Everyone asks "what GPU do I need to run an LLM?" It's the wrong first question. The right one is: how many gigabytes does the model weigh after quantization, and does that fit in fast memory? Get that number and the hardware answer falls out.

The one rule: it has to fit in memory

A model runs well only when its weights sit in memory the compute can reach at high bandwidth — GPU VRAM, or on a Mac, unified memory. Spill past that and you're swapping to system RAM or disk, and tokens-per-second falls off a cliff. So sizing is arithmetic:

# bytes of memory ≈ params × bytes-per-weight (+ ~20% for KV cache & overhead)
7B  @ int4  ≈  4–5 GB     -> a laptop
32B @ int4  ≈  18–22 GB   -> one 24GB GPU / 32GB Mac
70B @ int4  ≈  38–44 GB   -> one 48GB GPU / 64GB Mac
235B MoE @ int4 ≈ 120 GB+ -> workstation / multi-GPU / 128–192GB Mac

Quantization is the lever that makes these fit — int4 is the sweet spot (see the quantization section). Everything below is just "what hardware gives you that many GB of fast memory, cheapest."

The tiers

Laptop, no discrete GPU (16–32 GB). 7B–14B coding models at int4, usefully. Good for autocomplete and single-file help, not repo-scale agents. On Windows/Linux without a GPU you're on CPU — slow but functional for small models.

Apple Silicon (M-series, 16–192 GB unified). The quiet winner for local LLMs, and why this blog leans Apple. Because memory is unified — CPU and GPU share one fast pool — a 64 GB MacBook can hold a 70B int4 model that would need a $5k+ GPU on the PC side. No 24 GB VRAM ceiling, no PCIe shuffling. Bandwidth (especially on Max/Ultra chips) is high enough that tokens-per-second is genuinely usable. A 128 GB Studio runs models most single GPUs can't load at all. The deep dive on the Apple stack — MLX and Core ML — is its own post.
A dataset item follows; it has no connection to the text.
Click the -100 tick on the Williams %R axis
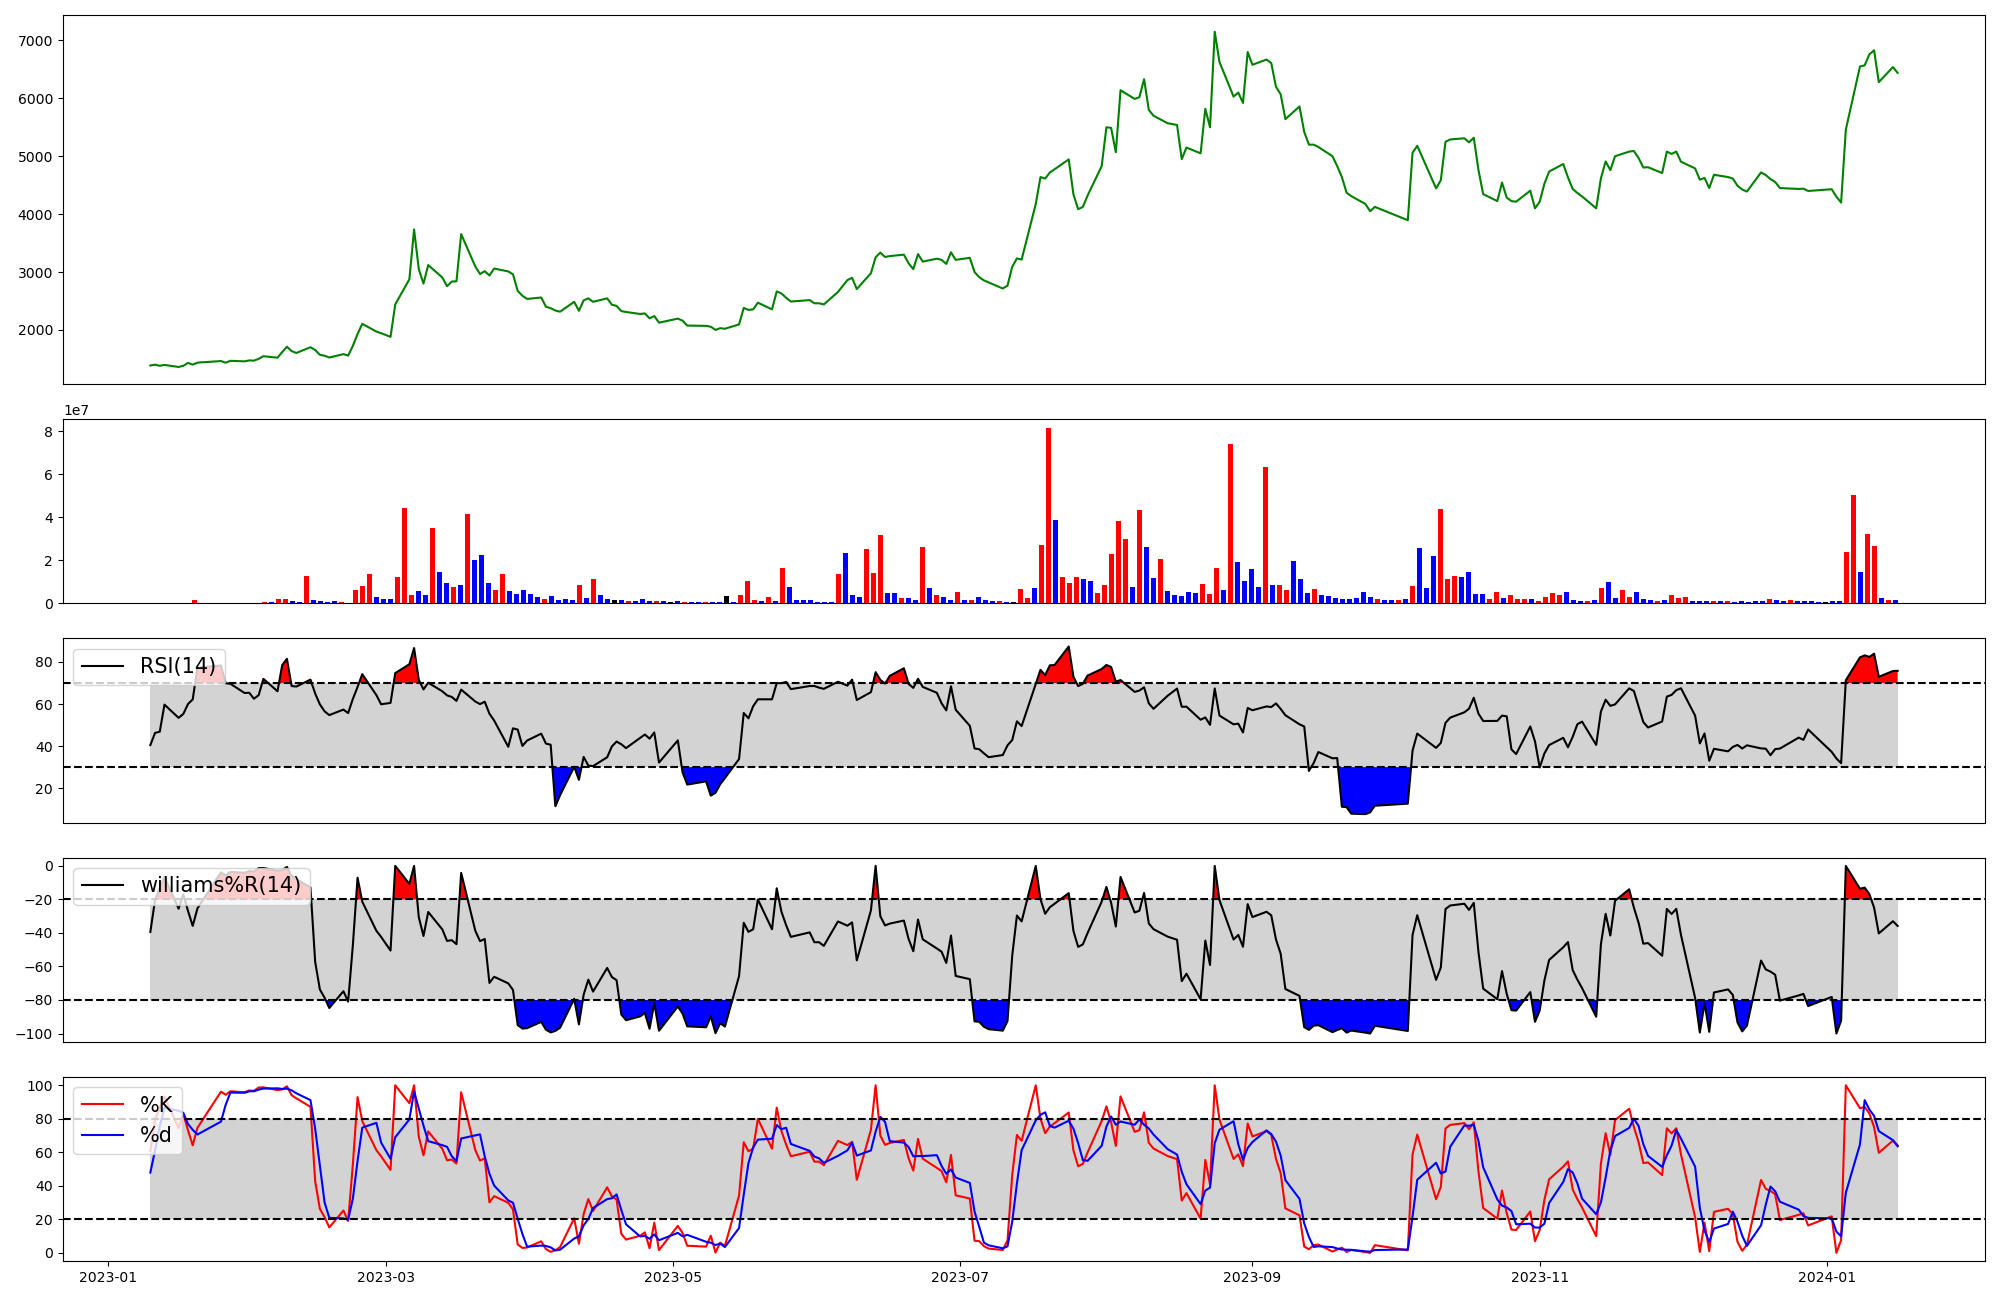 [35, 1034]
One NVIDIA GPU (16–48 GB VRAM). The throughput king per dollar when it fits. A 24 GB card (RTX 4090-class) runs 32B int4 fast; 48 GB runs 70B int4. CUDA + vLLM gives the best concurrency for serving a team. The catch is the hard VRAM wall — exceed it and you fall back to system RAM and lose the speed that justified the card.

Multi-GPU / server. For the big mixture-of-experts open models (200B–480B) at speed, or many concurrent users. This is a deployment, not a desk toy — and the point where "local" stops being a compromise.

Pick the tier by the model you actually want to run, then buy the cheapest way to get those gigabytes of fast memory. For most individuals in 2026 that sentence ends in "a Mac."

Two numbers that decide speed

Once it fits, two specs predict the experience:

  • Memory bandwidth (GB/s) — token generation is memory-bound; this sets your tokens-per-second more than raw FLOPs. It's why an Ultra-class Mac feels faster than its TFLOPs suggest, and why a bandwidth-starved config disappoints even when the model "fits."
  • Prompt-processing compute — matters for time-to-first-token on long prompts (big RAG context, whole files). Apple is relatively weaker here than a beefy NVIDIA card; a 100k-token prompt takes longer to ingest on a Mac than to generate from.

The honest buying advice

  • Already on a Mac with 32 GB+? You can run real models today. Install Ollama, pull a quantized coder, spend nothing.
  • Buying for local LLMs specifically? Apple Silicon with as much unified memory as you can afford is the least-fuss path for a single developer; a 48 GB NVIDIA card is the move if you need raw serving throughput or CUDA-only tooling.
  • Don't buy for the model you might run. Buy for the one you'll run weekly. The 70B that needs a second GPU is usually a worse daily driver than the 32B that's instant. YAGNI applies to hardware too.

The frontier still lives in the cloud (benchmark). But "decent local coding" is now a solved problem on hardware a lot of developers already own — and increasingly, that hardware has an Apple logo.